Kasim Muhammad F, Lehtola Susi, Vinko Sam M
Department of Physics, Clarendon Laboratory, University of Oxford, Parks Road, Oxford OX1 3PU, United Kingdom.
Molecular Sciences Software Institute, Blacksburg, Virginia 24061, USA.
J Chem Phys. 2022 Feb 28;156(8):084801. doi: 10.1063/5.0076202.

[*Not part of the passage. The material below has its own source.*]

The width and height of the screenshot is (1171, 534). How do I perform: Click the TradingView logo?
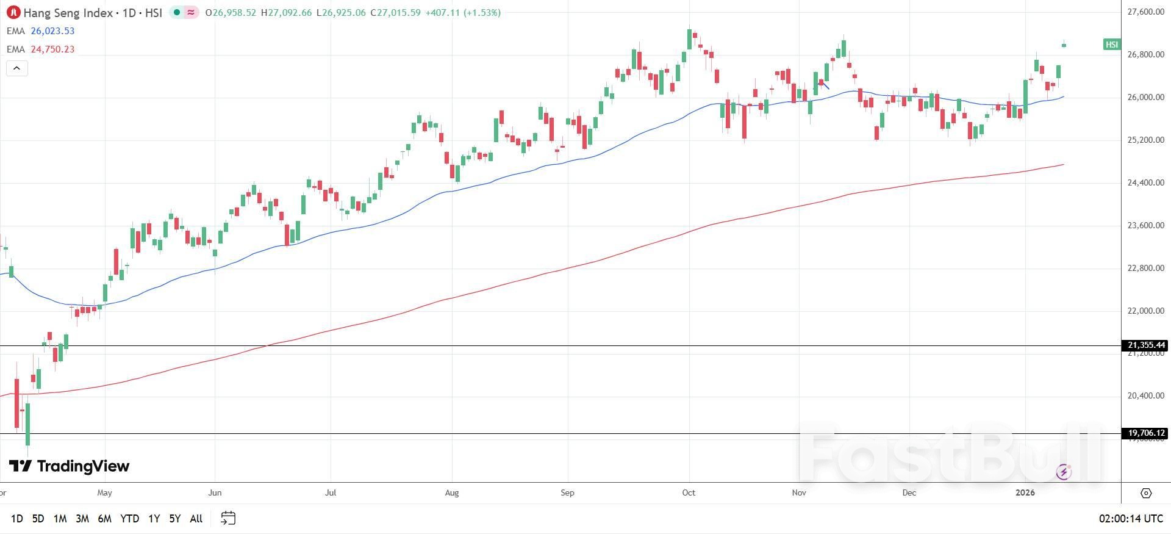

Automatic differentiation represents a paradigm shift in scientific programming, where evaluating both functions and their derivatives is required for most applications. By removing the need to explicitly derive expressions for gradients, development times can be shortened and calculations can be simplified. For these reasons, automatic differentiation has fueled the rapid growth of a variety of sophisticated machine learning techniques over the past decade, but is now also increasingly showing its value to support ab initio simulations of quantum systems and enhance computational quantum chemistry. Here, we present an open-source differentiable quantum chemistry simulation code and explore applications facilitated by automatic differentiation: (1) calculating molecular perturbation properties, (2) reoptimizing a basis set for hydrocarbons, (3) checking the stability of self-consistent field wave functions, and (4) predicting molecular properties via alchemical perturbations.
自动微分代表了科学编程中的一种范式转变,在大多数应用中,需要对函数及其导数进行求值。通过消除显式推导梯度表达式的需求,可以缩短开发时间并简化计算。由于这些原因,自动微分在过去十年中推动了各种复杂机器学习技术的快速发展,但现在它也越来越显示出其在支持量子系统的从头算模拟和增强计算量子化学方面的价值。在这里,我们展示了一个开源的可微量子化学模拟代码,并探索由自动微分促成的应用:(1)计算分子微扰性质,(2)重新优化碳氢化合物的基组,(3)检查自洽场波函数的稳定性,以及(4)通过炼金术微扰预测分子性质。